§ Task to complete: Rewrite the following lines as a numbered list, dropping any blank lines.

(Dataset rows)
[START]

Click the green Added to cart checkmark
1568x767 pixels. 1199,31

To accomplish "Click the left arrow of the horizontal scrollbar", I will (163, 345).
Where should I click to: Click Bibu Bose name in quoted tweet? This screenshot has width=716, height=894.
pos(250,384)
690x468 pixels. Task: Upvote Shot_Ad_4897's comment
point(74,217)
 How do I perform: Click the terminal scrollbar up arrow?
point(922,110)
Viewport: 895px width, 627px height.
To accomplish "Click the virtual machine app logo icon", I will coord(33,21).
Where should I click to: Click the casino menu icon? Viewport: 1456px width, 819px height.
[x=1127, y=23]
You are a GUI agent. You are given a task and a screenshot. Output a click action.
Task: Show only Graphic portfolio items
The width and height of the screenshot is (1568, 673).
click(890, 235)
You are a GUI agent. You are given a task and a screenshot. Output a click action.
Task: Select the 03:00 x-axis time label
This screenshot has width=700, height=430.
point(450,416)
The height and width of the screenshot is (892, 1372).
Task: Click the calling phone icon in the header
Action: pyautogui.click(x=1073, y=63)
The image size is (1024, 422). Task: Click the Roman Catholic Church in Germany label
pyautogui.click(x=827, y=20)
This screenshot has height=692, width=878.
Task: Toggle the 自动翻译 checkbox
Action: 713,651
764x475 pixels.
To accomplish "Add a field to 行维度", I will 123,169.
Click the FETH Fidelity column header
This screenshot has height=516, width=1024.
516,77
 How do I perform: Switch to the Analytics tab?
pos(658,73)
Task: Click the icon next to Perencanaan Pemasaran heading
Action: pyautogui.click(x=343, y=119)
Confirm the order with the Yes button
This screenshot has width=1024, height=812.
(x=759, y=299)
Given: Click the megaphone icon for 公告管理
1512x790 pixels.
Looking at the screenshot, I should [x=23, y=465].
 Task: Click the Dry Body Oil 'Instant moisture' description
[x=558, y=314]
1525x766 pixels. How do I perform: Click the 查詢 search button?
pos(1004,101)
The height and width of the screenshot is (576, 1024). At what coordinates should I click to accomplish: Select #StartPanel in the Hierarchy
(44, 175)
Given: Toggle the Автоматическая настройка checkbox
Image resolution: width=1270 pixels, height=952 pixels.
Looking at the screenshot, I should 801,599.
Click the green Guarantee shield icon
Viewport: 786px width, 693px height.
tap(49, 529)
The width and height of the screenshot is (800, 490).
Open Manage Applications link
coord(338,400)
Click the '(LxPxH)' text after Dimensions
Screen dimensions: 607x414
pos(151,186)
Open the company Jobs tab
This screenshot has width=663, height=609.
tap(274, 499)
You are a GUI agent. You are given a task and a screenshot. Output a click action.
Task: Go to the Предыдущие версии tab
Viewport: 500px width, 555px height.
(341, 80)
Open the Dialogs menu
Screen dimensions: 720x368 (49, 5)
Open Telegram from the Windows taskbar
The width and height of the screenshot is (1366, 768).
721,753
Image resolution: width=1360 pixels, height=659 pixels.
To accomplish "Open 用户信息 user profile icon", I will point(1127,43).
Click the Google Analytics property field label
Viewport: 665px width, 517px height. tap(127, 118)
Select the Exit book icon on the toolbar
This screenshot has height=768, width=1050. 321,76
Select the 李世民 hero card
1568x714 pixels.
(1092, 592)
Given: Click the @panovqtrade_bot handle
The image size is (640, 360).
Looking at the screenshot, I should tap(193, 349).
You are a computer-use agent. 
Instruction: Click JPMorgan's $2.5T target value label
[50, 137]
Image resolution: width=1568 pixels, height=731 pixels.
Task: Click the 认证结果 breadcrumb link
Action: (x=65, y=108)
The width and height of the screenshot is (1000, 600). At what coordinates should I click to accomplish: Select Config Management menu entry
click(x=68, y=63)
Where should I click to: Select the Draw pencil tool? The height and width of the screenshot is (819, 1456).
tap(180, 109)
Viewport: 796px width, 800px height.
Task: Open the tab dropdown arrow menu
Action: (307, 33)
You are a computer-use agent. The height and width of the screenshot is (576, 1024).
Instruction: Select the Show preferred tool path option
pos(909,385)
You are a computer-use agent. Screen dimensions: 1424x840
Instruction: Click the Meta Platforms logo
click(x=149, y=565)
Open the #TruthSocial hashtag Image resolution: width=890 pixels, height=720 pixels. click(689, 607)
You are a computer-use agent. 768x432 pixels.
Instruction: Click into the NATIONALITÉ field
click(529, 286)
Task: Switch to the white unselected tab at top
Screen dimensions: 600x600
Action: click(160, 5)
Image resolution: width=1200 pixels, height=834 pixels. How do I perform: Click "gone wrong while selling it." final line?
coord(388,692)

[END]

§ Completed exercise:
1. Click the green Added to cart checkmark
2. 1568x767 pixels. 1199,31
3. To accomplish "Click the left arrow of the horizontal scrollbar", I will (163, 345).
4. Where should I click to: Click Bibu Bose name in quoted tweet? This screenshot has width=716, height=894.
5. pos(250,384)
6. 690x468 pixels. Task: Upvote Shot_Ad_4897's comment
7. point(74,217)
8.  How do I perform: Click the terminal scrollbar up arrow?
9. point(922,110)
10. Viewport: 895px width, 627px height.
11. To accomplish "Click the virtual machine app logo icon", I will coord(33,21).
12. Where should I click to: Click the casino menu icon? Viewport: 1456px width, 819px height.
13. [x=1127, y=23]
14. You are a GUI agent. You are given a task and a screenshot. Output a click action.
15. Task: Show only Graphic portfolio items
16. The width and height of the screenshot is (1568, 673).
17. click(890, 235)
18. You are a GUI agent. You are given a task and a screenshot. Output a click action.
19. Task: Select the 03:00 x-axis time label
20. This screenshot has width=700, height=430.
21. point(450,416)
22. The height and width of the screenshot is (892, 1372).
23. Task: Click the calling phone icon in the header
24. Action: pyautogui.click(x=1073, y=63)
25. The image size is (1024, 422). Task: Click the Roman Catholic Church in Germany label
26. pyautogui.click(x=827, y=20)
27. This screenshot has height=692, width=878.
28. Task: Toggle the 自动翻译 checkbox
29. Action: 713,651
30. 764x475 pixels.
31. To accomplish "Add a field to 行维度", I will 123,169.
32. Click the FETH Fidelity column header
33. This screenshot has height=516, width=1024.
34. 516,77
35.  How do I perform: Switch to the Analytics tab?
36. pos(658,73)
37. Task: Click the icon next to Perencanaan Pemasaran heading
38. Action: pyautogui.click(x=343, y=119)
39. Confirm the order with the Yes button
40. This screenshot has width=1024, height=812.
41. (x=759, y=299)
42. Given: Click the megaphone icon for 公告管理
43. 1512x790 pixels.
44. Looking at the screenshot, I should [x=23, y=465].
45.  Task: Click the Dry Body Oil 'Instant moisture' description
46. [x=558, y=314]
47. 1525x766 pixels. How do I perform: Click the 查詢 search button?
48. pos(1004,101)
49. The height and width of the screenshot is (576, 1024). At what coordinates should I click to accomplish: Select #StartPanel in the Hierarchy
50. (44, 175)
51. Given: Toggle the Автоматическая настройка checkbox
52. Image resolution: width=1270 pixels, height=952 pixels.
53. Looking at the screenshot, I should 801,599.
54. Click the green Guarantee shield icon
55. Viewport: 786px width, 693px height.
56. tap(49, 529)
57. The width and height of the screenshot is (800, 490).
58. Open Manage Applications link
59. coord(338,400)
60. Click the '(LxPxH)' text after Dimensions
61. Screen dimensions: 607x414
62. pos(151,186)
63. Open the company Jobs tab
64. This screenshot has width=663, height=609.
65. tap(274, 499)
66. You are a GUI agent. You are given a task and a screenshot. Output a click action.
67. Task: Go to the Предыдущие версии tab
68. Viewport: 500px width, 555px height.
69. (341, 80)
70. Open the Dialogs menu
71. Screen dimensions: 720x368 (49, 5)
72. Open Telegram from the Windows taskbar
73. The width and height of the screenshot is (1366, 768).
74. 721,753
75. Image resolution: width=1360 pixels, height=659 pixels.
76. To accomplish "Open 用户信息 user profile icon", I will point(1127,43).
77. Click the Google Analytics property field label
78. Viewport: 665px width, 517px height. tap(127, 118)
79. Select the Exit book icon on the toolbar
80. This screenshot has height=768, width=1050. 321,76
81. Select the 李世民 hero card
82. 1568x714 pixels.
83. (1092, 592)
84. Given: Click the @panovqtrade_bot handle
85. The image size is (640, 360).
86. Looking at the screenshot, I should tap(193, 349).
87. You are a computer-use agent. 
88. Instruction: Click JPMorgan's $2.5T target value label
89. [50, 137]
90. Image resolution: width=1568 pixels, height=731 pixels.
91. Task: Click the 认证结果 breadcrumb link
92. Action: (x=65, y=108)
93. The width and height of the screenshot is (1000, 600). At what coordinates should I click to accomplish: Select Config Management menu entry
94. click(x=68, y=63)
95. Where should I click to: Select the Draw pencil tool? The height and width of the screenshot is (819, 1456).
96. tap(180, 109)
97. Viewport: 796px width, 800px height.
98. Task: Open the tab dropdown arrow menu
99. Action: (307, 33)
100. You are a computer-use agent. The height and width of the screenshot is (576, 1024).
101. Instruction: Select the Show preferred tool path option
102. pos(909,385)
103. You are a computer-use agent. Screen dimensions: 1424x840
104. Instruction: Click the Meta Platforms logo
105. click(x=149, y=565)
106. Open the #TruthSocial hashtag Image resolution: width=890 pixels, height=720 pixels. click(689, 607)
107. You are a computer-use agent. 768x432 pixels.
108. Instruction: Click into the NATIONALITÉ field
109. click(529, 286)
110. Task: Switch to the white unselected tab at top
111. Screen dimensions: 600x600
112. Action: click(160, 5)
113. Image resolution: width=1200 pixels, height=834 pixels. How do I perform: Click "gone wrong while selling it." final line?
114. coord(388,692)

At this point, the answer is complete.